Saturday, October 10, 2020

Review of The Best of Enemies

Disappointing biopic about C P Ellis, the Klansman who went over to the good guys. I first read his story in 1976, in an oral history collection by Studs Terkel - I just picked up the book in the university bookshop while I was killing time between lectures. I read that story, bought the book, and it's stayed with me ever since...I don't remember any of the other stories in the book.

I only just learned that there was a fuller account of Ellis's tranformation in another book, and that this had been made in to a film. 

But it was a disappointment - hard to depict this kind of transformation without a great deal of cinematic skill, and this is mainly plodding. Mainly the Ellis character does a lot of staring in to the middle distance. His transformation is sudden and unexpected. 

The KKK are not very scary (unlike the ones in Black Klansman). The film leaves out the role of the AFL-CIO in initiating the charette that's aimed at reconciling the two communities; in fact, the depiction of the way that the process is proposed is confusing to me. It doesn't depict Ellis's reaction to the Gospel music that was sung at the close of sessions (he joined in).
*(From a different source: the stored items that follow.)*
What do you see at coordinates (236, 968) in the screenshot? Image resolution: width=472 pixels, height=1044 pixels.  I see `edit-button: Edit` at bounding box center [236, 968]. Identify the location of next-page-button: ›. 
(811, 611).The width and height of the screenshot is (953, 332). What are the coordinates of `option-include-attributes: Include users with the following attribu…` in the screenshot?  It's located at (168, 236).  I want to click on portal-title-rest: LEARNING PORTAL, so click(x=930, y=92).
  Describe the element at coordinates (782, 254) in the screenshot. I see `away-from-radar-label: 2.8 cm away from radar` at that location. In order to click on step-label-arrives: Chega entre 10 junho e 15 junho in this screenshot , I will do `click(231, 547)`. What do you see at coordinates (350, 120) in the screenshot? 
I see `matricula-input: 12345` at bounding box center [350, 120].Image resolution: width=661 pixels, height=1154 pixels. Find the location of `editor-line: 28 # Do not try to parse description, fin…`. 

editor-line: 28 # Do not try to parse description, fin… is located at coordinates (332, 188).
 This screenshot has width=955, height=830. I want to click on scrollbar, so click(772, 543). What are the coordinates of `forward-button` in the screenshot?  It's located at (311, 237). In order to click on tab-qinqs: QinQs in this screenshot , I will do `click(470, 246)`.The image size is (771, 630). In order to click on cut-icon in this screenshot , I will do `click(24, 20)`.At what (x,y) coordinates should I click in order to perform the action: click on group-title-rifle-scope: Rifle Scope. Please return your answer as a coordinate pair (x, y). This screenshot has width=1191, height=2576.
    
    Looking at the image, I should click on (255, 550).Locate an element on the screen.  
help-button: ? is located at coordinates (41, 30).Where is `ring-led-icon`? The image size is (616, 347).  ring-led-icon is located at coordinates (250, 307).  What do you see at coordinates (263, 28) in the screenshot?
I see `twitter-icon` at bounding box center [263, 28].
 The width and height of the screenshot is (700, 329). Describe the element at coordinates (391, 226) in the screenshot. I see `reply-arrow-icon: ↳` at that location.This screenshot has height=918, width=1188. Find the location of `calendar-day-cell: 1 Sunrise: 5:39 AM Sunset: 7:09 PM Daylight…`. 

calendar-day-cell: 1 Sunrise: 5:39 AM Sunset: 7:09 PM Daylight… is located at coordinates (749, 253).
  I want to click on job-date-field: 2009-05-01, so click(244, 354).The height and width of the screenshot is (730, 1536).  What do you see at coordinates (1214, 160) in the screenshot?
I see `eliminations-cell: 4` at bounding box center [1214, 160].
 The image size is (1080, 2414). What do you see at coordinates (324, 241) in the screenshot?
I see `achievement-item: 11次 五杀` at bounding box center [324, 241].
For the most part it leaves out the class issues - Ellis's transformation was driven by a good old-fashioned recognition that the town's poor whites and blacks came from the same class. Ellis's wife and daughter are depicted in the film as instinctive anti-racists who lead and then support his transformation, not something that seems to have been actually part of his experience.

Glad that it was made, but it wasn't all that great. Watched via laptop, cable, and informal distribution.